• [Problem 1]: Name every distinct single letter that the thread on the implicit function theorem uses for a variable, a function, or a constant.

Segment Start: Extracted text

My question that in multivariable calculus the implicit function theorem states that:
if $F(x,y)$ and $y=f(x)$, $$\frac{dy}{dx}=-\frac{\frac{\partial }{\partial x}\left(F\right)}{\frac{\partial }{\partial y}\left(F\right)}$$
I have a $2$ problems with this
$1-$ $F(x,y)$ $and$ $y=f(x)$ so his means that the function $F$ is a function of one variable which is $x$
$2-$ while we were computing $partial$ $derivatives$ we treated $y$ and $x$ as two independent variables although that $y$ changes as $x$ changes but while doing the $partial$ $derivatives$ w.r.t $x$ we treated $y$ and $x$ as two independent varaibles and considered $y$ as a constant
The function $F$ is by definition a function of two variables $x$ and $y$. It is trivial that we can take two partial derivatives of it.
This $F$ implicitly defines a function $f(x)$ of one variable by the constraint $F(x,y)=c$ where $c$ is a constant.
The correct equation for $f'(x)$ you obtain from the chain rule: $$ \frac{d}{dx}F(x,f(x))=\frac{\partial}{\partial x}F(x,f(x))+\frac{\partial}{\partial y}F(x,f(x))f'(x). $$ Now observe that the LHS of this is zero because we said $F(x,f(x))$ is constant. Can you solve this equation now for $$ f'(x)=\frac{dy}{dx}\quad ? $$

Segment End: Extracted text
Segment Start: Data for the task

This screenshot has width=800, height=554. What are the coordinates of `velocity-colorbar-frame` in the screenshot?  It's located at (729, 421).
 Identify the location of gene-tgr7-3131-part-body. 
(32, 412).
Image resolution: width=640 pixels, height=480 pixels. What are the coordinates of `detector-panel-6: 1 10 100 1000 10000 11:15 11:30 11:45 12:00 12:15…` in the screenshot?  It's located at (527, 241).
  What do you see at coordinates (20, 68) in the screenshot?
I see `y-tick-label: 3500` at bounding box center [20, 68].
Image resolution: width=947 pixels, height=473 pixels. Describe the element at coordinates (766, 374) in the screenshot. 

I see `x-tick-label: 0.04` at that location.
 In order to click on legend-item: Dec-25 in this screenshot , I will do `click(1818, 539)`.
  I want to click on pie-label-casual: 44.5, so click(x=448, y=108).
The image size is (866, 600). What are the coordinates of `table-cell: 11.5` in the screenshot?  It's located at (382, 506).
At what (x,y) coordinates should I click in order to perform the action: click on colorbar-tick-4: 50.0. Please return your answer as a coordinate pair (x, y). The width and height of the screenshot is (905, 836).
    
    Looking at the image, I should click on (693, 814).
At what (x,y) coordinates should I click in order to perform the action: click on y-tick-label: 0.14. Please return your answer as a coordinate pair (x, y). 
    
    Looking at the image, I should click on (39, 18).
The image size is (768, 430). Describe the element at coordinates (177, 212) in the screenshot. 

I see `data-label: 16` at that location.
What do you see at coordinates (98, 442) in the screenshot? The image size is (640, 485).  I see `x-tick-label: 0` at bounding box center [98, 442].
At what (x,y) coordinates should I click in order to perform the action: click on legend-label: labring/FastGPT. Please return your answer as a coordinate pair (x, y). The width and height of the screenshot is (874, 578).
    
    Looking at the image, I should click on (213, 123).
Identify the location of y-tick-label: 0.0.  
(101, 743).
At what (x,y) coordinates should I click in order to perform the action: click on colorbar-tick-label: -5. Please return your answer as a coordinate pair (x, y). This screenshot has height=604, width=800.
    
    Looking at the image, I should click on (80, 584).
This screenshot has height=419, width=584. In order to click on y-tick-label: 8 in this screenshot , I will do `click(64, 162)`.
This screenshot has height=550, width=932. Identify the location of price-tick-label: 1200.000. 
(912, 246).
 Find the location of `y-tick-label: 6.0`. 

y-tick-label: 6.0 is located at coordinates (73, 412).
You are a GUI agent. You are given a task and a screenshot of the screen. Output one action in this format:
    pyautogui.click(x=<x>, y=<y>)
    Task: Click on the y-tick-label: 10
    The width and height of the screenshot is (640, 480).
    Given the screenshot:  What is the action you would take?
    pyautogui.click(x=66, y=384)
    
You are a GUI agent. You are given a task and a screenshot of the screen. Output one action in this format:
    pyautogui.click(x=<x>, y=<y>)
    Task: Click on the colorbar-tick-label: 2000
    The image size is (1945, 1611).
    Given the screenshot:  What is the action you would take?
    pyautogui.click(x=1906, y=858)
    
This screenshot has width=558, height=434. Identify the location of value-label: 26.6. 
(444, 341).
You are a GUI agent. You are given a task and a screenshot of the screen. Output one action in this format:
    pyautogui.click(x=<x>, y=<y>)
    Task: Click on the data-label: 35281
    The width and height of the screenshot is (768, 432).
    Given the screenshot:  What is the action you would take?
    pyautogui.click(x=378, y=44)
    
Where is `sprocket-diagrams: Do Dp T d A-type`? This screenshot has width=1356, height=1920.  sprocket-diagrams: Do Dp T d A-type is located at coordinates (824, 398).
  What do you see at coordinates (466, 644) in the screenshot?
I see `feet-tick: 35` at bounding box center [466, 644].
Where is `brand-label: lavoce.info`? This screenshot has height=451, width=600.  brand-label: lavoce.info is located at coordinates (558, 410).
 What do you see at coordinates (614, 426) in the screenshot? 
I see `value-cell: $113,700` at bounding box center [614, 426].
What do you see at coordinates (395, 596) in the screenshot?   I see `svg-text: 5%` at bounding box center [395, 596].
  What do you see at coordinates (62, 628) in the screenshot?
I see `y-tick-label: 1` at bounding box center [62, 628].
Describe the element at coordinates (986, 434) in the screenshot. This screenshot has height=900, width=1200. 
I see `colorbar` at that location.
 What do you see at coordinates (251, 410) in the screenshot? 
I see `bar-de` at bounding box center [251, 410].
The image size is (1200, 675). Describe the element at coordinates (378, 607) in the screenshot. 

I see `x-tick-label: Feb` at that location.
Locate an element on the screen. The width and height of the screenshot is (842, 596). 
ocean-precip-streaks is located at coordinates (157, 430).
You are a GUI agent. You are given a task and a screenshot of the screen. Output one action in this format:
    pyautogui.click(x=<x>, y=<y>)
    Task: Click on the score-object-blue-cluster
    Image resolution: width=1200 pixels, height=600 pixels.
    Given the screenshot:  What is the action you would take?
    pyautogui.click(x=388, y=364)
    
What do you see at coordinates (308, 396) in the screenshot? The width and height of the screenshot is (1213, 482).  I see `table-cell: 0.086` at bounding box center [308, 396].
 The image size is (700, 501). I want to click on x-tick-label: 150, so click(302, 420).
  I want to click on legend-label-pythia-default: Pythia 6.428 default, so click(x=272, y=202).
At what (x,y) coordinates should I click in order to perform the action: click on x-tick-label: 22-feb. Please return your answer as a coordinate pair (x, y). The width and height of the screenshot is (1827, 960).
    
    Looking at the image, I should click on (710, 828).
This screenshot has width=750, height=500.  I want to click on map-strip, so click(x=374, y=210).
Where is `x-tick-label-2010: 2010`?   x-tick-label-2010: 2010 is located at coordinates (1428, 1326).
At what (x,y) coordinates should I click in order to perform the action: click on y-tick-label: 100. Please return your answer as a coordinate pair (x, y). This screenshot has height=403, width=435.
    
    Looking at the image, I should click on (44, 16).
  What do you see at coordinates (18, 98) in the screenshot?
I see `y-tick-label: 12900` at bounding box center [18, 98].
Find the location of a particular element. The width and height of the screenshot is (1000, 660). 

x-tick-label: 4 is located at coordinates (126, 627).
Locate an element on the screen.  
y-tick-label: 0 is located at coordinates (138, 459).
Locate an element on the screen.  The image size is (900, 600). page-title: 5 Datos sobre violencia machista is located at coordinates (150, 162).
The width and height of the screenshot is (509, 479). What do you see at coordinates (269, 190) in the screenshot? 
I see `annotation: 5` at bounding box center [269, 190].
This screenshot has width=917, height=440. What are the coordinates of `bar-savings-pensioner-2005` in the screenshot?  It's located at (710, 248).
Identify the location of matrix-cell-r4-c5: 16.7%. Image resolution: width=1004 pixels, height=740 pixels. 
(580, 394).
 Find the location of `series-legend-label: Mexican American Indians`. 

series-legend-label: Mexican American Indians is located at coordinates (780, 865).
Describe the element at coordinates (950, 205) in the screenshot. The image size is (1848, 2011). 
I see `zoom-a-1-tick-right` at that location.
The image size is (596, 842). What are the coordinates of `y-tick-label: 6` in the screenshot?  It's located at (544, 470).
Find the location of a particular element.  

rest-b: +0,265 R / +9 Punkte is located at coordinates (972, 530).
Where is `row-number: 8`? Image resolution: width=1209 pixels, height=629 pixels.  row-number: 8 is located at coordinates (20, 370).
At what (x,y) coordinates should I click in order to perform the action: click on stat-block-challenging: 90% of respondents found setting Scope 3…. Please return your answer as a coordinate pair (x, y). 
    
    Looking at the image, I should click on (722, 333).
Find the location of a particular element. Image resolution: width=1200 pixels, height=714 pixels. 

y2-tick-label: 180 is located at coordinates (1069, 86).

Segment End: Data for the task

• [Problem 2]: From the stored data entries, please return everything from the line containing "What do you see at coordinates (251, 410)" down to the line containing "ocean-precip-streaks is located", both of those lines included, reproduced without change.

• [Reply 1]: F, f, x, y, c

• [Reply 2]:
 What do you see at coordinates (251, 410) in the screenshot? 
I see `bar-de` at bounding box center [251, 410].
The image size is (1200, 675). Describe the element at coordinates (378, 607) in the screenshot. 

I see `x-tick-label: Feb` at that location.
Locate an element on the screen. The width and height of the screenshot is (842, 596). 
ocean-precip-streaks is located at coordinates (157, 430).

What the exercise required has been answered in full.